My prayer life, daily meditation and spiritual writings have always been informed and intimately bound up with my experiences as an actor/ artist. Acting has remained my preferred and most creative form of worship for over 30 years. In my most sublime moments I like to think have been able to bring my entire soul to the acting process, as a gift returned to God... It is only then that the body and the mind and the heart all become imbued with the highest motives of my soul: 'gathered', as the Quakers might put it. It has been many years since I have really experienced this, but I do know first hand (better than anything else I have ever known) miracles in the theatre are possible. On those blessed 3 or 4 nights of communion with the divine (I told you it would sound mad!) I briefly succeeded in knowing what it is to become whole. It's not that I am perfect by any means (far from it!) but in those moments I am Being rather than behaving; totally congruent- inwardly and outwardly, bursting with the magic that transmutes the invisible and intangible universe of Spirit into the tangible, the worldly and the empirically real. The work feels touched, even embraced by God's truth, purity, grace and beauty; so easy and completely in the eternity of the now that I know it is God who is lifting me up and employing me as His channel.


...And it is exquisite.

So why can't it happen every night???! What prevents me from bringing my whole soul and every fibre of my being to the work each and every time, given that it means so much to me?

Well,fear, pride, shame about being inadequate or foolish, ingratitude to my Source, ambition, lack of faith, the desire to impress, the apparent safety of repeating ones successes (bad habits), all the mental nonsense interfering with your flow and focus- in fact the very same factors that interfere with all the many other forms of prayer or contemplation.

The purpose of my work as an actor is to be a channel of Love as I have already said in a previous blog. And, just as it is with any devout Mystic's earnest prayer, one is required as an actor to shed and utterly cede all egoistic control, to surrender and lie prostrate as you bathe in His divine influence and enter into the total bliss of fearlessness and yield to faith in the outrageous, the impossible. But this is never easy, because it ultimately depends on Grace and an utter and pure humility.

Most actors contrive to conjure in themselves (and hence their audiences) what Samuel Taylor Coleridge termed "the willing suspension of disbelief". But I think this neat little phrase enshrines a scant and tawdry form of 'artistic agnosticism',. It fails to foster full Flow and Connection. Coleridge's 'suspension' can only result in theatre that is comparatively mediocre and ultimately inert. It is only the truly great dramatists, directors and actors who will strive to go beyond this.

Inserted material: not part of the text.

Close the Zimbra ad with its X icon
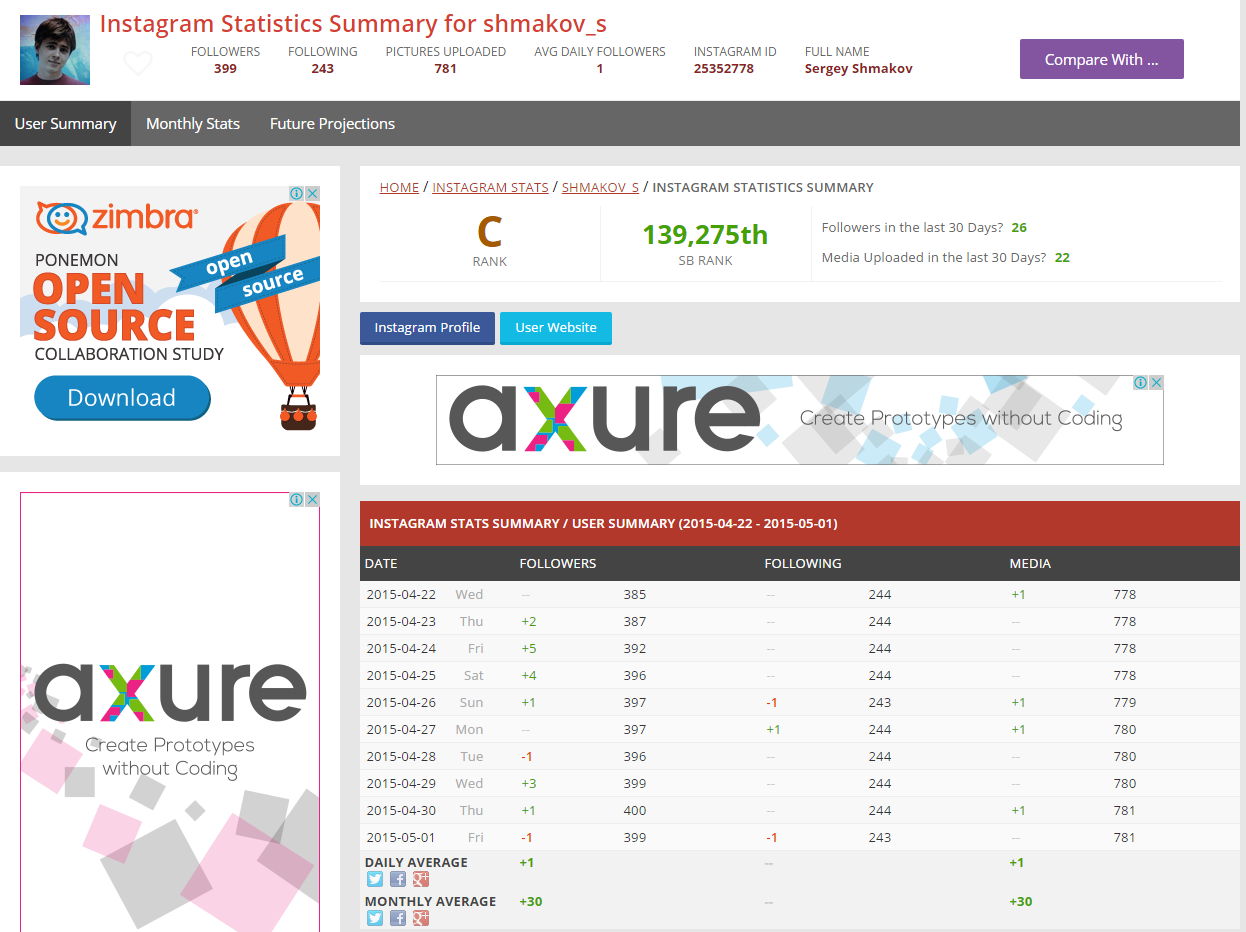 (313, 193)
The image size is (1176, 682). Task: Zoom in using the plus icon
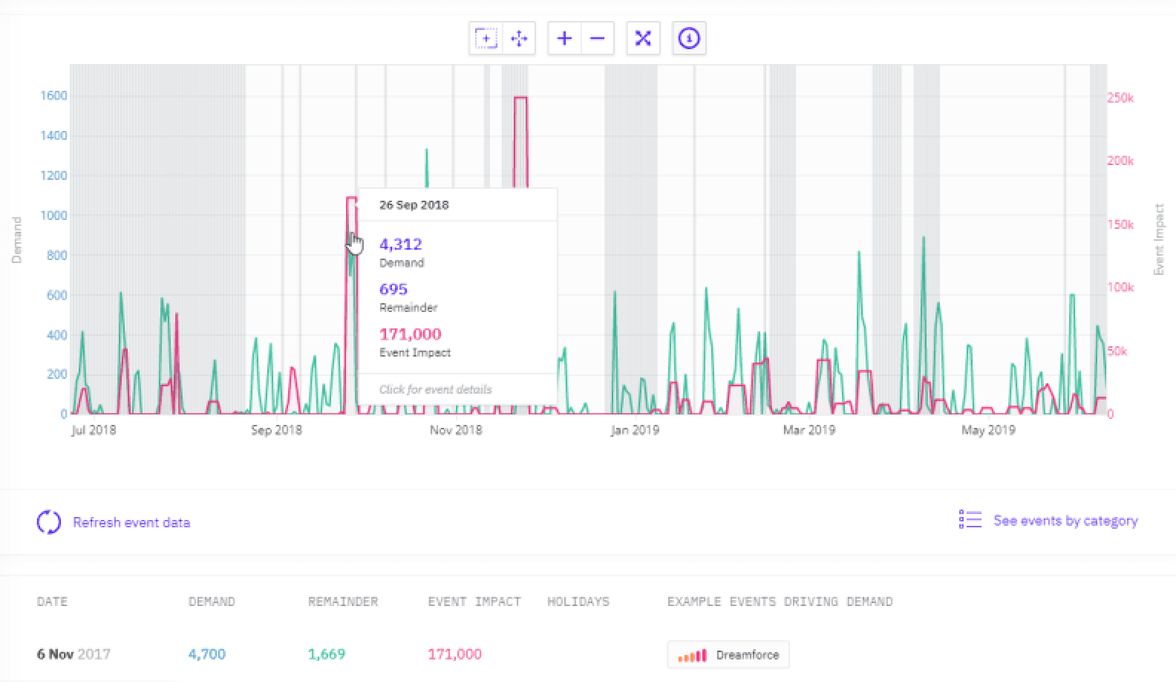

These rare artists set their sights on creating not just a suspension of dis-belief, and not even mere belief. Instead they courageously pursue a dream of unshakeable Faith that can move souls to be totally transform under the light of Heaven. These geniuses in-spirit and en-courage us to live life in entirely new ways. Higher ways. Great acting proves to the hearts, minds and spirits who witness it that miracles are not just possible but inevitable when you commit fully to God's promises. In our cynical age where we want to ascribe such achievements to tricks, emotional manipulation, mass hypnotism, to scientifically measurable techniques and results, to psychological aberation or simple delusion, the art of acting must strive to retain its claim to being one of the last remaining antidotes to the zeitgeist of 21st century toxic Doubt. The theatre must lay assert its rights as a Temple where we can witness the full spiritual and transcendent supremacy of God's power moving mountains. It is time we stopped being ashamed or embarrassed of thinking in this way. OK it could be just an impossible ideal, a futile fantasy, but it is a Holy one and it can spur us on if we are willing to let it.
In my youth I would frighten myself with the possibilities of this power of which i write today. I feared that I might drive myself mad like poor old Ronald Colman playing Othello in that wonderful old movie A Double Life, and so I shied away from fully committing to these fanatical ideals. I would sit in Sutton Library as a 17 year old and devour Nietzsche and every acting book I could lay my hands on and dream all this stuff, but was too afraid to commit myself fully to it. Now I am approaching 50, and so much more secure in who I am and who I am not, I have to finally throw my old addictions to fear and pride aside and stand stripped naked before my God, without masks, and believe I am safe and relatively sound of mind. And so I here renew my vow- To surrender my will and soul to His service completely each time I act. Nothing else matters.